Christian’s “Mayhem” lost out to “Running Attack.”
“Nobody was listening back then,” said Christian, now 36 years old.
Christian delivered that line with a laugh before one of this year’s preseason practices. The new head coach at Siena College debuts in that role 6:30 p.m. Tuesday at Providence, and has plenty of people listening now — including a fanbase eager to discover what Christian’s Mayhem will bring to the Saints after a turbulent ending to predecessor Jimmy Patsos’ tenure with the program, a five-season run that ended with Patsos’ resignation amid a school investigation into alleged misconduct following an 8-24 campaign.

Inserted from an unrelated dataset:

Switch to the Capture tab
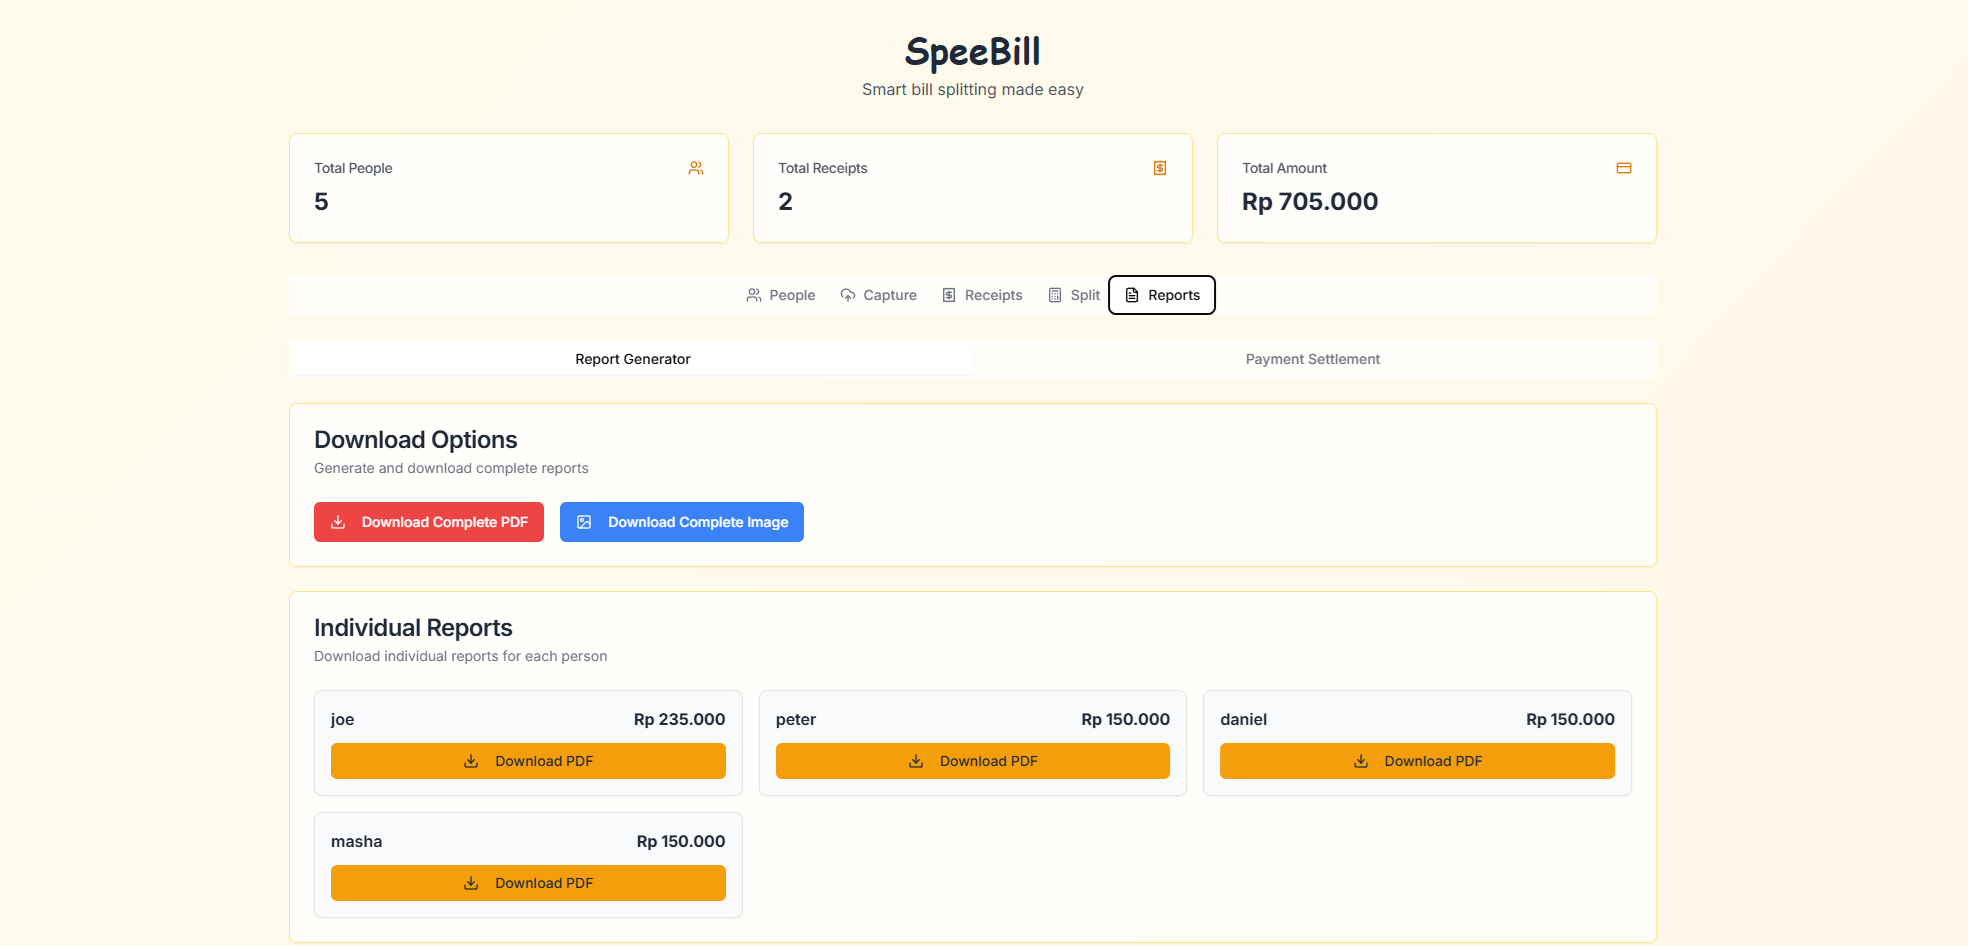Image resolution: width=1968 pixels, height=946 pixels. 879,295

Hired in May after six seasons at his alma mater, Christian inherits a program that last made the NCAA tournament in 2010, won’t have any of its top-six scorers from last season’s opening-night roster in uniform this season, and was picked to finish last in the MAAC.

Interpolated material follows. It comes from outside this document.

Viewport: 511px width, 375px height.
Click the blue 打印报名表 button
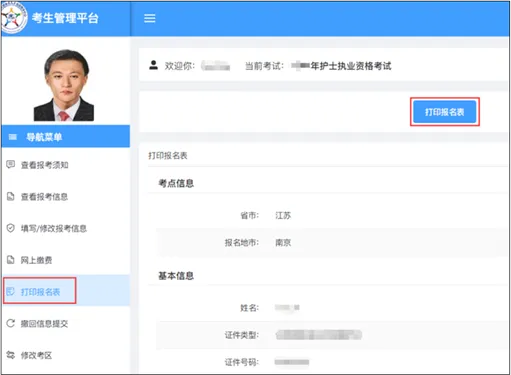445,112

None of those negatives seem to concern Christian. He is calm ahead of a season that starts for his team against a Big East Conference opponent, a coach confident in how his Mayhem — a playing style, mindset and brand — will quickly change things for the Saints.
“We can be as good as anybody,” Christian said. “That’s the reality of it.”

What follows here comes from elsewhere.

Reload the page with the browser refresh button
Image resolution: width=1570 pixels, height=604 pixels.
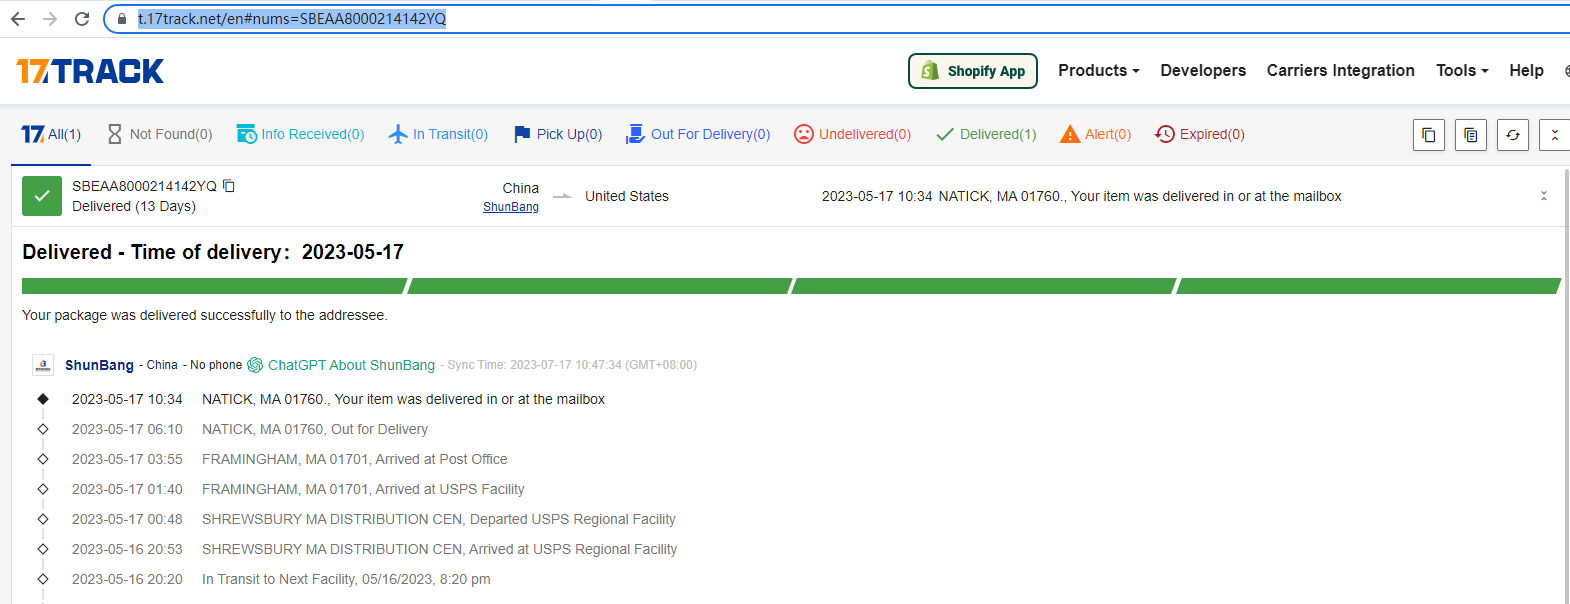point(82,19)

His players seem to believe that, too — and believing that is the first step toward success for the rebuilding Saints.
“I feel like we’re trying to be a new culture,” Siena redshirt senior Kadeem Smithen said. “We’ve all bought into that.”
“We have something we stand for now, something that we represent,” said Siena junior Khalil Richard, who suffered a season-ending knee injury a couple weeks ago. “Mayhem means enthusiasm. It’s up-tempo. Positive. Togetherness. There’s a whole lot that Mayhem means.”
Mayhem, for Christian, goes beyond a simple definition. Yes, it’s a good word choice to describe his preferred frenetic style of play, but he also uses that word to encapsulate the optimistic and enthusiastic approach he wants his program’s coaches and players to have away from the court.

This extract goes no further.